[TEXT SEGMENT — start]
Rather, the same is expressed by an actor being on a specific executor:
actor Someone {
let serialExecutor = ... // some specific queue or executor here
func doFirstThing() throws -> String { ... } // will execute on the actor's executor.
}
Konrad notes that this is similar to async let, which we separated out into a different proposal because it is syntactic sugar on top of task groups. However, there is an important philosophical choice here: the last paragraph of the section that introduces child tasks and task groups says this:
By contrast with future-based task APIs, there is no way in which a reference to the child task can escape the scope in which the child task is created. This ensures that the structure of structured concurrency is maintained. It both makes it easier to reason about the concurrent tasks that are executing within a given scope, and also unlocks numerous optimization opportunities for the compiler and runtime.
I'm not quite sure from your comment whether veggies, meat, and oven are supposed to be of type Future<T> or T. The async let syntax ensures they have type T, and the future is intentionally hidden. The paragraph above highlights that we explicitly don't want the shorthand syntax for creating child tasks to create Future<T> instances, because it makes it too easy to violate the structure of structured concurrency.
I'm curious about the asymmetry of the naming of Task.runDetached and Task.withGroup.
My understanding may be incomplete, but it seems like they each create and run a task, just in different manners - one detached, one with a group of child tasks.
I am very +1 on this proposal, only have some nitpicks on writing and some minor suggestions and questions below. The proposal is very well written, introduces many new concepts and explains them clearly. Several of these concepts (incl executor etc) are common with actors, but including them in this proposal works well.
Yes, yes.
Yes, I've worked with numerous other threading libraries and built relevant systems etc, but I've never worked with a system that has structured concurrency like this. This seems like a great progression vs state of the art and builds on many strengths of Swift.
I've spent a lot of time on this. I've participated in the pitch threads, and did an in-depth study of this proposal.
Here are thoughts and comments on a detailed read-through of this proposal:
Task is a great name for this concept, I'm glad we're staying away from otherwise overloaded terms, like thread.
I'm very happy with much of the framing and very clear delineation of the goals of various subsystems, e.g. cancelation.
A writing nit: "Detached tasks" are first mentioned in "task priorities", it would be nice to explain it a bit earlier in the conceptual section.
Task groups are a really nice abstraction, it will be even nicer with some APIs like parallelMap and "fork" that takes away the boilerplate.
Does the example in Task groups and child tasks work? The closures passed to group.add cannot capture veggies/mean/oven by reference, I think these are more naturally returned up.
In the section about unsafeCurrent I'm very happy to see that sync functions can get a handle to their current task, but it is weird that they are forced to deal with unsafety to do so, at least in the case where they just want a Task and don't want to do fancy things.
The call to Task.unsafeCurrent is not itself unsafe, it is the returned UnsafeConcurrentTask that is and the possibility of it escaping. For sync clients that don't need the unsafe stuff, I think we should something like:
extension Task {
static var unsafeCurrent: UnsafeCurrentTask? { get }
static var current: Task? { unsafeCurrent?.task } // safe for sync callers!
[TEXT SEGMENT — finish]
[PROVIDED INFORMATION — start]
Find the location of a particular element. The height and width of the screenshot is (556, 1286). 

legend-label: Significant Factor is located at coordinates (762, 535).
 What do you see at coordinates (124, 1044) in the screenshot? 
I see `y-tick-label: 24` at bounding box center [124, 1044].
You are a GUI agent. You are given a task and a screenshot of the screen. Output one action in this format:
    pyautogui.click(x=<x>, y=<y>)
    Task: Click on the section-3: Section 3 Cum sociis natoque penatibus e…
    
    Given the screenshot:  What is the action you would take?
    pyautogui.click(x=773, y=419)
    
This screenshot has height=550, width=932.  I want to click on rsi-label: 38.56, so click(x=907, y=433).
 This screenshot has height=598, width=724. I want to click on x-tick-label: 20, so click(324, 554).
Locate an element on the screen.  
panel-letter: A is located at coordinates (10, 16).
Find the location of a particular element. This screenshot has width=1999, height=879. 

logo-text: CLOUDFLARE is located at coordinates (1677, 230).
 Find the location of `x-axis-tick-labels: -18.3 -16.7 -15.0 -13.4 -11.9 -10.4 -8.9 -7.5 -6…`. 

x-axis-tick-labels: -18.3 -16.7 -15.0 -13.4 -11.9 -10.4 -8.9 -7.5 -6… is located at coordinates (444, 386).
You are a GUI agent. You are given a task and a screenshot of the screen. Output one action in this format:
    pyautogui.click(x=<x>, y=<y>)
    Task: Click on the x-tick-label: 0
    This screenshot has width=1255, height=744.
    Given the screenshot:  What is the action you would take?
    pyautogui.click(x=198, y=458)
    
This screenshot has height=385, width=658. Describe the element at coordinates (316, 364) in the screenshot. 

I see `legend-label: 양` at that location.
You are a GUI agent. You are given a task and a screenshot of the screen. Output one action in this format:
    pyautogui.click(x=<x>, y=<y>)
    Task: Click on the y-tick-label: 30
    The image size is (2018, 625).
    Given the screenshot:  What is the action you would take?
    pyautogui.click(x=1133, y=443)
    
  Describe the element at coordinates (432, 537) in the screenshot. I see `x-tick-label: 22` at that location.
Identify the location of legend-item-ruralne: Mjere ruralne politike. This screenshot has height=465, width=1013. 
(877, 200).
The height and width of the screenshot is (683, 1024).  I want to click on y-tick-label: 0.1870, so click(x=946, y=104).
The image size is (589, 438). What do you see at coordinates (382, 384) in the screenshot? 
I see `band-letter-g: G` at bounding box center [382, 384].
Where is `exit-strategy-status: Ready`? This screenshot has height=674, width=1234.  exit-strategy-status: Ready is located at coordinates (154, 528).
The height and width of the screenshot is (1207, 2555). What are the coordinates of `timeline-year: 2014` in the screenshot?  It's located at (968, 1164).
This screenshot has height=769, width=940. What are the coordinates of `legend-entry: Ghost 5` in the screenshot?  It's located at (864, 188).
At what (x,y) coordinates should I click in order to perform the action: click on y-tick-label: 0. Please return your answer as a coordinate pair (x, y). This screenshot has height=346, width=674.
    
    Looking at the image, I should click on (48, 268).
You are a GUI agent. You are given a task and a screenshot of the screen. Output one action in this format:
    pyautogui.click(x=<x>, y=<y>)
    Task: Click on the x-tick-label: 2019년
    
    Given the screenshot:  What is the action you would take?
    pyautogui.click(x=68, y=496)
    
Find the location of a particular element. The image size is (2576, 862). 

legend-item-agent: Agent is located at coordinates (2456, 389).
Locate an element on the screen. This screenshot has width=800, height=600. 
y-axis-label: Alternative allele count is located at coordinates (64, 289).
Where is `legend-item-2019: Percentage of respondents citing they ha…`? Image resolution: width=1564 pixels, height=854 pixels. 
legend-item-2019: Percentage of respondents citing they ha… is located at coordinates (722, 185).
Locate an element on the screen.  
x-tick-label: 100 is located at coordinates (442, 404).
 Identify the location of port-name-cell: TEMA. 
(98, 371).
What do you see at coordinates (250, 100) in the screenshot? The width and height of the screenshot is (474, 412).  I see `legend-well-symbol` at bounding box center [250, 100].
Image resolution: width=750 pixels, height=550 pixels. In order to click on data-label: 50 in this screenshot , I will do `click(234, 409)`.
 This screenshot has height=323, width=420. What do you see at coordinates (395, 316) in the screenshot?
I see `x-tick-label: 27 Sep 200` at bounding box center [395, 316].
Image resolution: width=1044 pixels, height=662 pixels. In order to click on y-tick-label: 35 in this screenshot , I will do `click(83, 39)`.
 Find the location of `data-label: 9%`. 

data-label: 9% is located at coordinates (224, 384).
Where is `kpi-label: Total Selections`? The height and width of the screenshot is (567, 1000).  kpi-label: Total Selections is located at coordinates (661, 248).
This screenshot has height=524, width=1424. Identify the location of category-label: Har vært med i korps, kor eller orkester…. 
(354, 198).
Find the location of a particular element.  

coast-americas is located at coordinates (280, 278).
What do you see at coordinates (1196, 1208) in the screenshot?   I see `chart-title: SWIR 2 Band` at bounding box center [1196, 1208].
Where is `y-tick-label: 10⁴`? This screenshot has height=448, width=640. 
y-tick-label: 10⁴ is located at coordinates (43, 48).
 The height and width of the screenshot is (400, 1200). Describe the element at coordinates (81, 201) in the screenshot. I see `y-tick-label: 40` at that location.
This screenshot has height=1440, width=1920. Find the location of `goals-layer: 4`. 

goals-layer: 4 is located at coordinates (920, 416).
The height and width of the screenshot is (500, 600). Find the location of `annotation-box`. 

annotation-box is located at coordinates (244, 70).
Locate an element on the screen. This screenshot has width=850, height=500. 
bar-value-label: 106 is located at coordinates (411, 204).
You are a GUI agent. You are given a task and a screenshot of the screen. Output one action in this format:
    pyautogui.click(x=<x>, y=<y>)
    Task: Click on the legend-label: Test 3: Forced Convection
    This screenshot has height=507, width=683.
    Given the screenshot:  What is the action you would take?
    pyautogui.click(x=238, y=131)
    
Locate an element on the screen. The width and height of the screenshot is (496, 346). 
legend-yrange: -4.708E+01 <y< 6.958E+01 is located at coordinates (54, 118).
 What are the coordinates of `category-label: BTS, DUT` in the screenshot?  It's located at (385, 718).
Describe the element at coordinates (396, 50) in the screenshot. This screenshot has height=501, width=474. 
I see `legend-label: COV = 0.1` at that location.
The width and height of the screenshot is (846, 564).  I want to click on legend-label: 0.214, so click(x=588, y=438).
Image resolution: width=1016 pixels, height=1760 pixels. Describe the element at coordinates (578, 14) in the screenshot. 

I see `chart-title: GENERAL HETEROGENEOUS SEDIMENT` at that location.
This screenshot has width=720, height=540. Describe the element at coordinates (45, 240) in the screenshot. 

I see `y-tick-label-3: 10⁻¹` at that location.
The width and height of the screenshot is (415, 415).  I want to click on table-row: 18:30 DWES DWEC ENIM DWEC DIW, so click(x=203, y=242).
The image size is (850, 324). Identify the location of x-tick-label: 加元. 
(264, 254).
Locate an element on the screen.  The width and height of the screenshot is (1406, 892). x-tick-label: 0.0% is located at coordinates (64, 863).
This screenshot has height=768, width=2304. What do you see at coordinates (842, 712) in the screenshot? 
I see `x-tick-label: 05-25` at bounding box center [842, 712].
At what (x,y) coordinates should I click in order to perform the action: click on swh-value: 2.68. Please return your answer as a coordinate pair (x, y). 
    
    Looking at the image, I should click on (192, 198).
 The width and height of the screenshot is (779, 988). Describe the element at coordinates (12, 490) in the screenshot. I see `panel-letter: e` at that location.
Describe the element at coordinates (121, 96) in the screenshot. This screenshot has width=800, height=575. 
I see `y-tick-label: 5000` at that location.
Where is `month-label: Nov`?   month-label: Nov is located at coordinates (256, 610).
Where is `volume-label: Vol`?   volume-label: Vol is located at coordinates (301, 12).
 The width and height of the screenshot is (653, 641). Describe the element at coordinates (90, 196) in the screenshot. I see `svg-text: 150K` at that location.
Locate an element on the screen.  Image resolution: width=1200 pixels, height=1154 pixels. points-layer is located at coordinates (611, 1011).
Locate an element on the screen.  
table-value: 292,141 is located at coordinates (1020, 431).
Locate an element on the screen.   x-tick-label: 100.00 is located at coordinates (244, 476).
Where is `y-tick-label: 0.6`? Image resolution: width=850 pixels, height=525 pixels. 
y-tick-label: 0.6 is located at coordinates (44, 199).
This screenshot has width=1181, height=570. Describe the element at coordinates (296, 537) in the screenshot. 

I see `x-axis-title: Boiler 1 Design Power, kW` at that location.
[PROVIDED INFORMATION — finish]
■ WORK REQUIRED:
For each statement below, answer yes or no to say whether it agrees with the Swift concurrency discussion, and quote the words of the discussion that decide it.
(a) The async let syntax gives veggies, meat, and oven the type Future<T>.
(b) Task is called a great name because it avoids overloaded terms such as thread.
(c) The call to Task.unsafeCurrent is itself unsafe.

■ WRITTEN ANSWER:
(a) No: "The async let syntax ensures they have type T, and the future is intentionally hidden."
(b) Yes: "Task is a great name for this concept, I'm glad we're staying away from otherwise overloaded terms, like thread."
(c) No: "The call to Task.unsafeCurrent is not itself unsafe"